*Document section*.
——
July 9, 2005 – For the first time in recorded history, the San Pedro River ran dry at the Charleston gage near Fort Huachuca.
March 1, 2006 – In a successful resolution to the Center’s June 2005 lawsuit, Fort Huachuca announced that it would reinitiate consultation with the Fish and Wildlife Service in an effort to fulfill its obligations to protect the San Pedro River and its dependant species.
May 17, 2006 – The Center condemned a Senate vote that approved the construction of a massive triple wall over 270 miles of the U.S.-Mexico border; in addition to being ineffective in curbing illegal immigration, the wall would further damage sensitive wildlife habitat and block known migration corridors.
August 15, 2006 – The Center announced the start of a long-term campaign to protect the Verde River from a multitude of threats, including the proposed Big Chino Water Ranch Pipeline proposed by the city of Prescott.
March 4, 2008 – The Center filed a formal Clean Water Act violation against Pinal County for its ongoing destruction of rare habitat along the lower San Pedro River.
April 25, 2008 – Bureau of Land Management documents revealed that the U.S. Department of Homeland Security had ignored warnings of damage to the San Pedro River prior to exempting the border wall across the San Pedro Riparian National Conservation Area from all environmental laws.
May 14, 2008 – The Bureau of Land Management moved to protect the Sonoran Desert National Monument from off-road vehicle abuse by closing 89 miles of routes; unfortunately, the protections cover only a small portion of the monument.
June 4, 2008 – Along with the Maricopa Audubon Society and the Tucson Audubon Society, the Center filed a lawsuit against Pinal County to stop ongoing ecological damage to the Bureau of Land Management’s lower San Pedro River conservation area after the agency began illegally dredging and filling in the river.
——
*Given entries*.
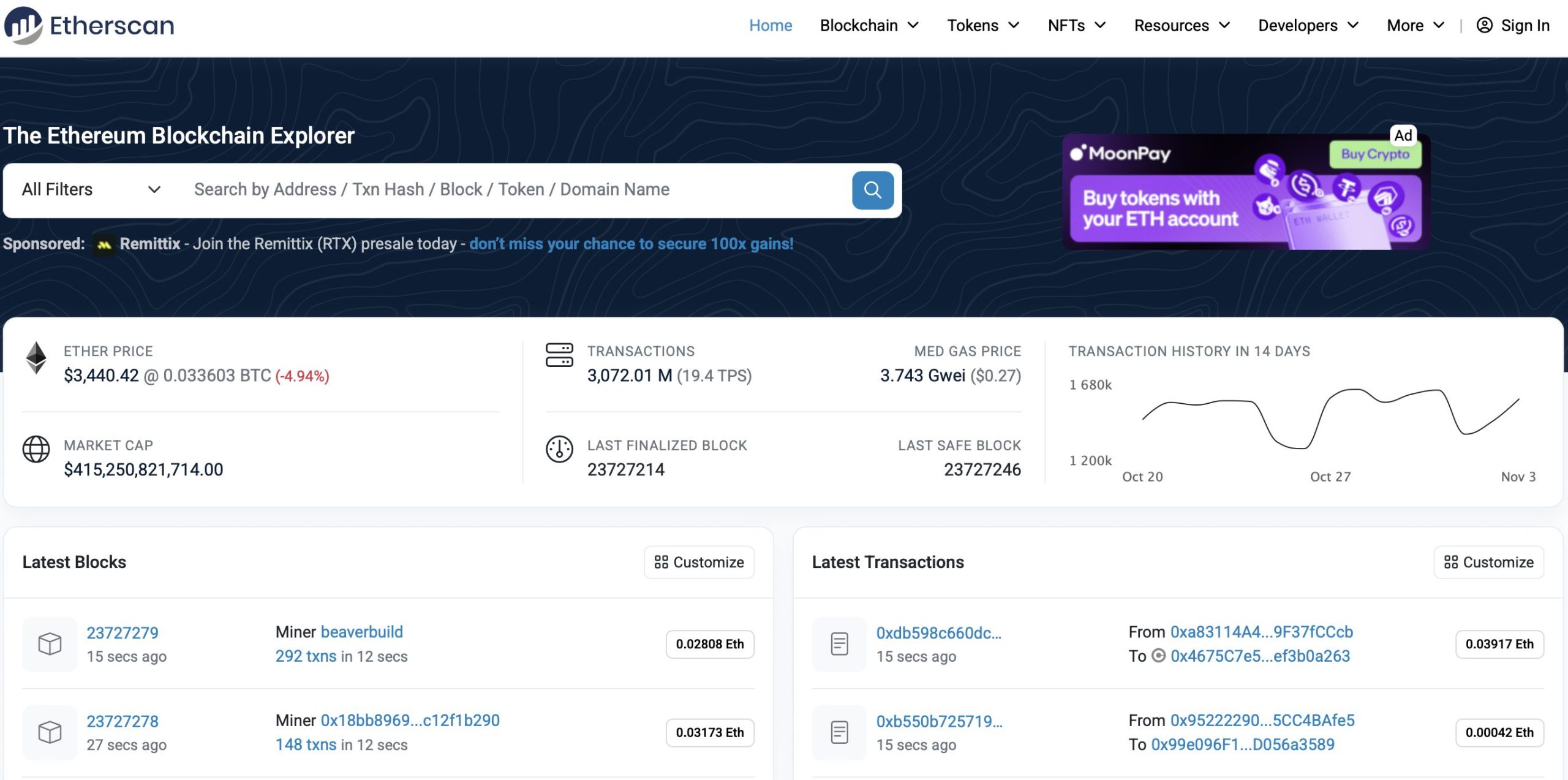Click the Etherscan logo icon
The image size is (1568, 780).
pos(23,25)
——
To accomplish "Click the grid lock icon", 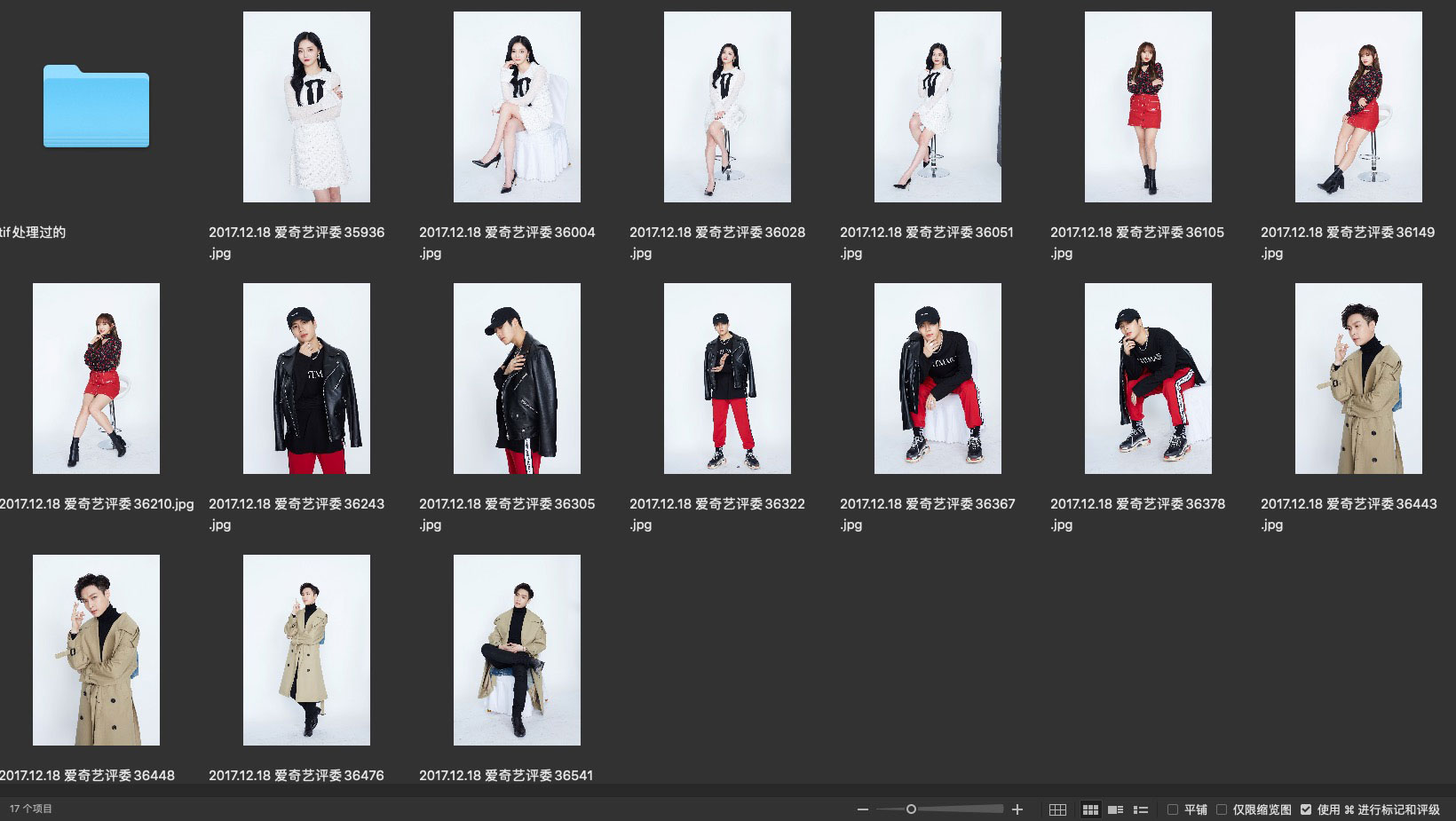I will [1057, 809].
——
*Exercise description*. Give a continuation of the timeline of conservation actions concerning the San Pedro River and other Arizona lands, starting after its final entry.

*Answer for this exercise*.
December 12, 2008 – The Center, the Sierra Club-Grand Canyon Chapter, and private citizens, represented by the Arizona Center for Law in the Public Interest, filed an administrative appeal that challenged a November 2008 decision by the Arizona Department of Water Resources allowing more than 8,000 acre-feet of water per year of water to be pumped from the Big Chino sub-basin. The proposed pumping would eventually reduce the base flow of the upper Verde River, destroying the first 25 miles of the river’s habitat and eliminating river-dependent wildlife in the process.
April 22, 2009 – The Center sued the city of Prescott in Yavapai County for its failure to provide documents relating to the construction of the Big Chino water pipeline that would, ultimately, deplete the Verde River.
June 17, 2009 – The Center filed an administrative appeal that challenged the Forest Service for its failure to protect endangered wildlife and water quality in the federally designated “wild and scenic” Fossil Creek watershed when it authorized livestock grazing on 42,000 acres southeast of Camp Verde.
February 10, 2010 – The Center’s June 2008 lawsuit against Pinal County was settled when the Army Corps of Engineers cited the county for its illegal activities and the Bureau of Land Management agreed to cease dredging and filling activities that were damaging the San Pedro watershed.
May 2012 –The BLM abandoned a proposal to ban target shooting in the Sonoran Desert National Monumentunder political pressure from gun advocates. Earlier plans for the monument admitted that target shooting was harming the resources the monument was established to protect.